**THE TASK**.
In the records below, find the line that holds "Where should I". Restate it and every later line exactly, stopping at the end and skipping pictures.

**DATA FOR REVIEW**.
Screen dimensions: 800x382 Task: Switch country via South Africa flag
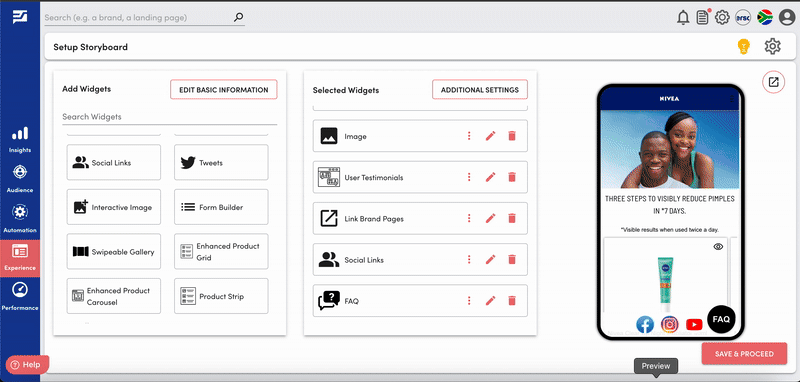765,17
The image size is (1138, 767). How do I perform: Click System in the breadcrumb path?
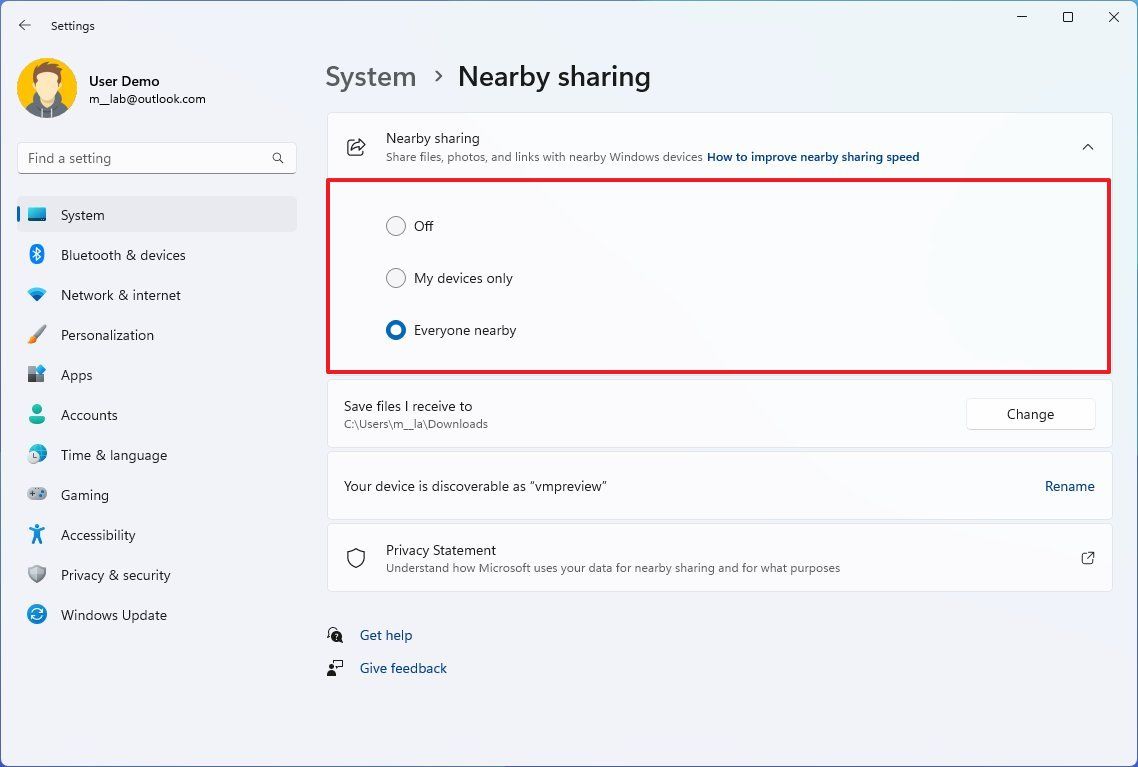click(370, 76)

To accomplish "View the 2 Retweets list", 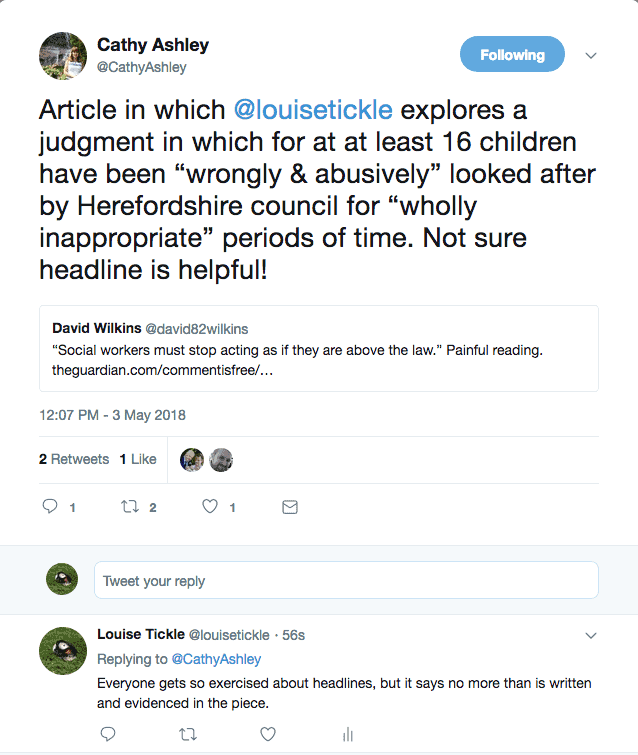I will pos(74,459).
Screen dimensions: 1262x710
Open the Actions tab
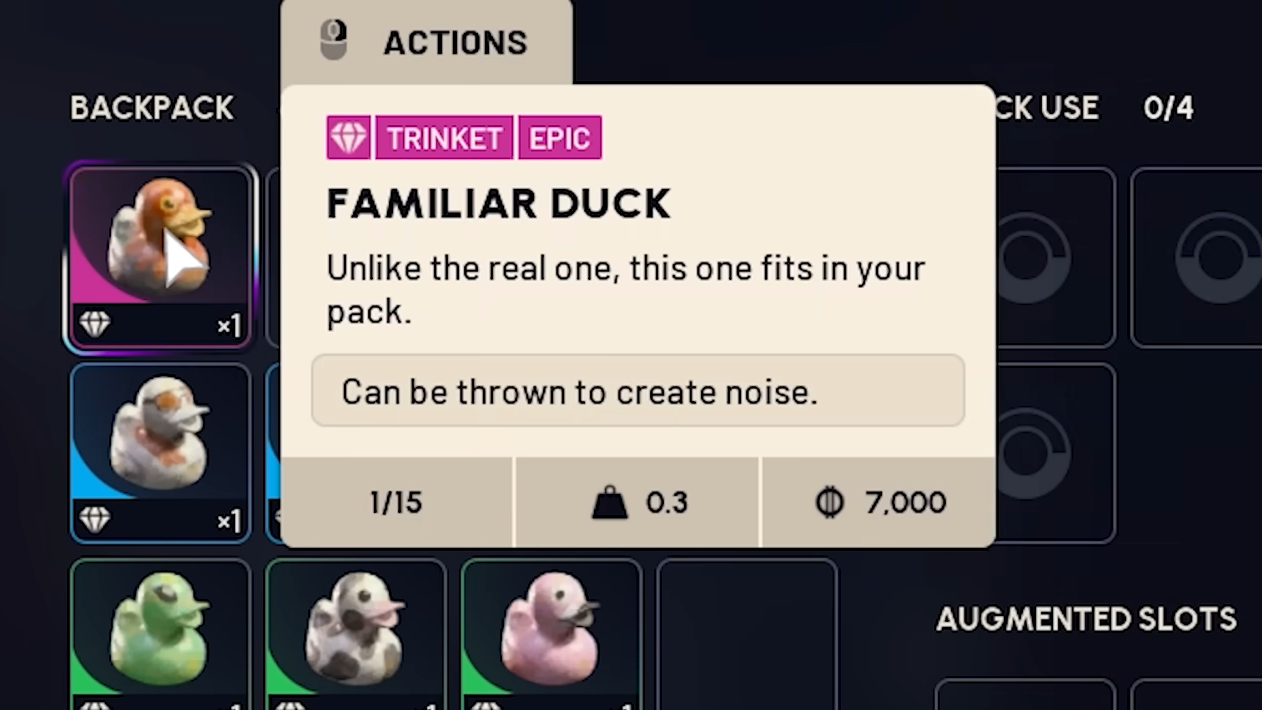click(426, 42)
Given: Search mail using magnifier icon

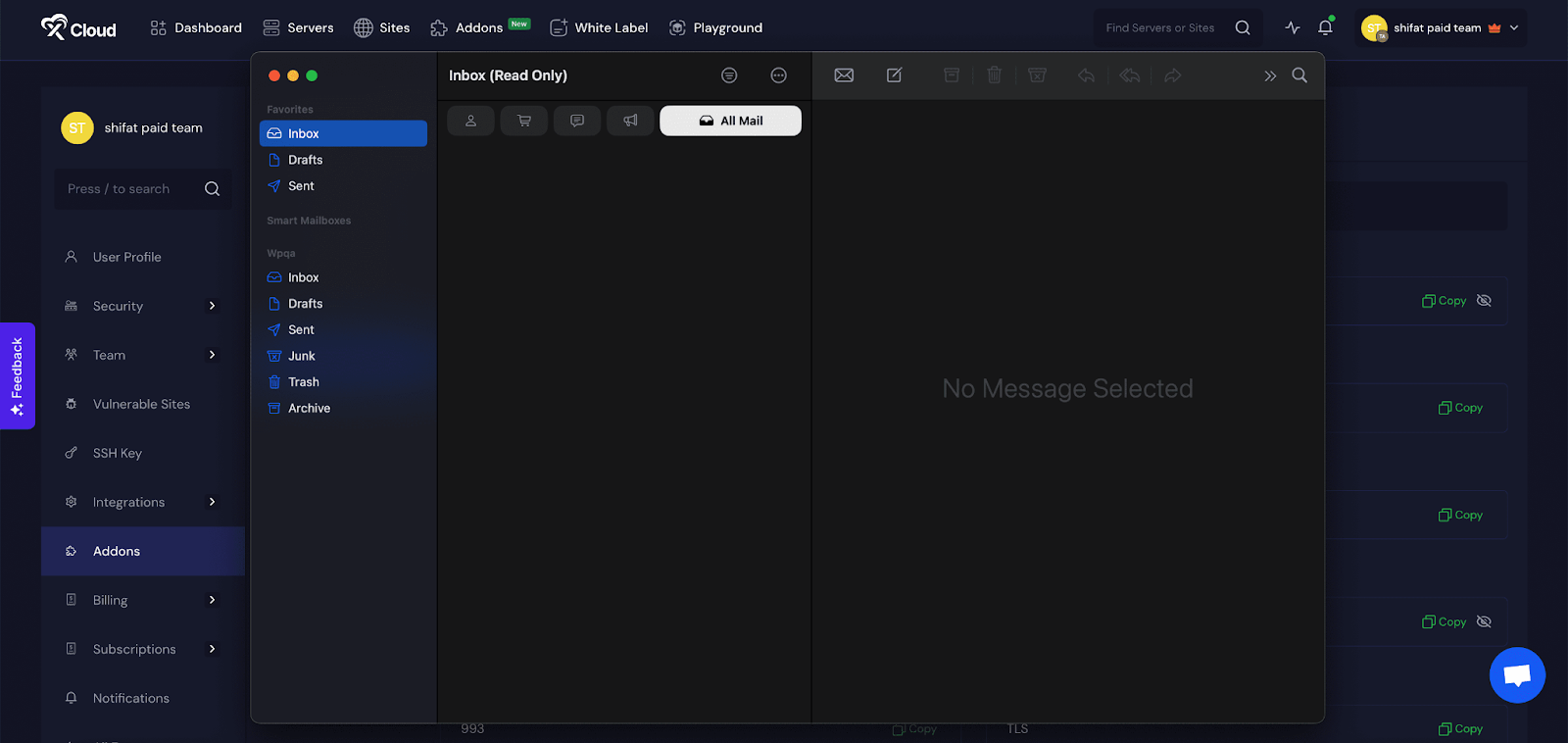Looking at the screenshot, I should coord(1299,75).
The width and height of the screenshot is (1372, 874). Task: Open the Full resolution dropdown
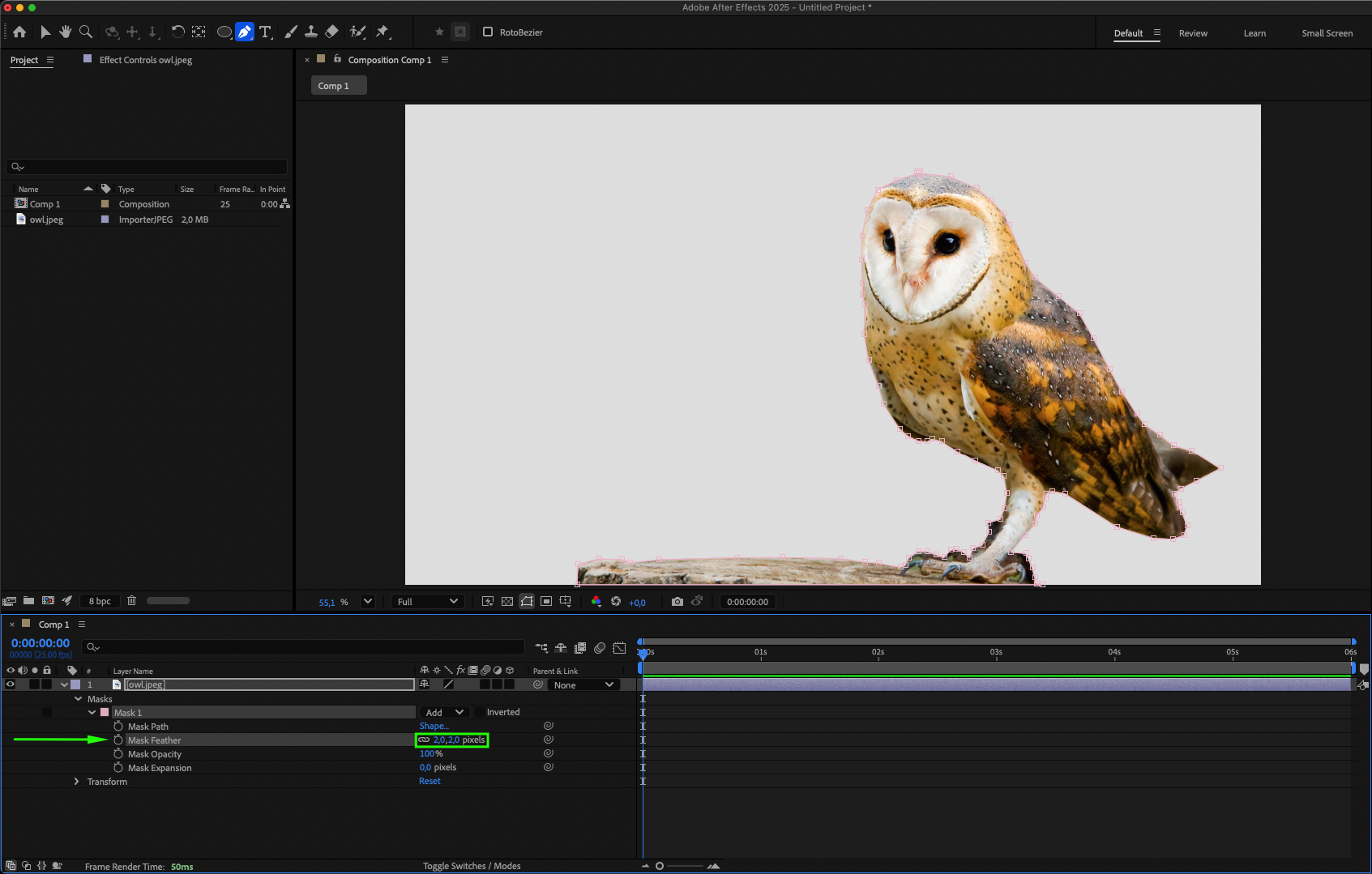pyautogui.click(x=427, y=602)
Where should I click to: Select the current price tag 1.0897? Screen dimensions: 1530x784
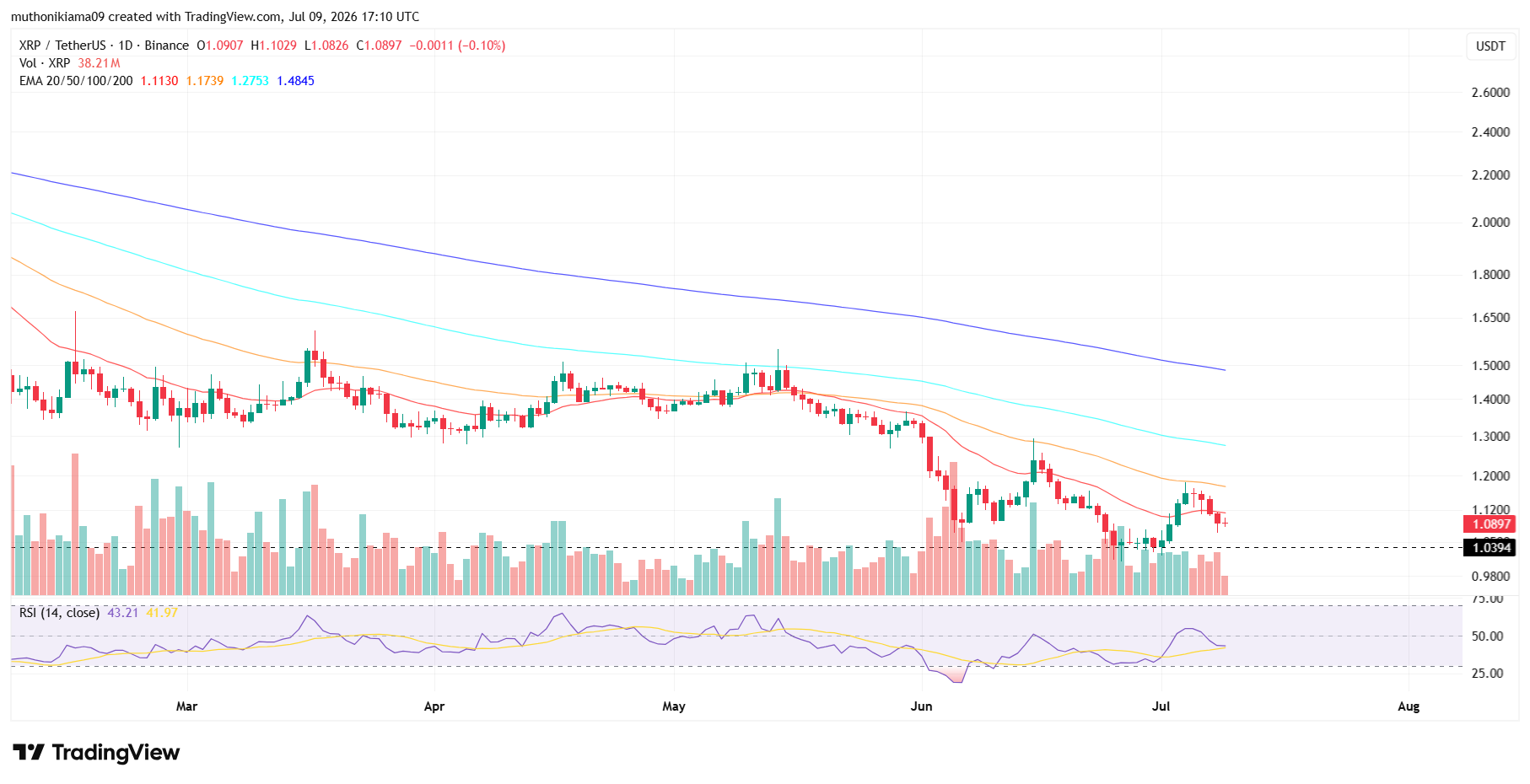pos(1491,524)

**RESULT OF THE TASK**.
Where should I click to: Select the current price tag 1.0897? Screen dimensions: 1530x784
pos(1491,524)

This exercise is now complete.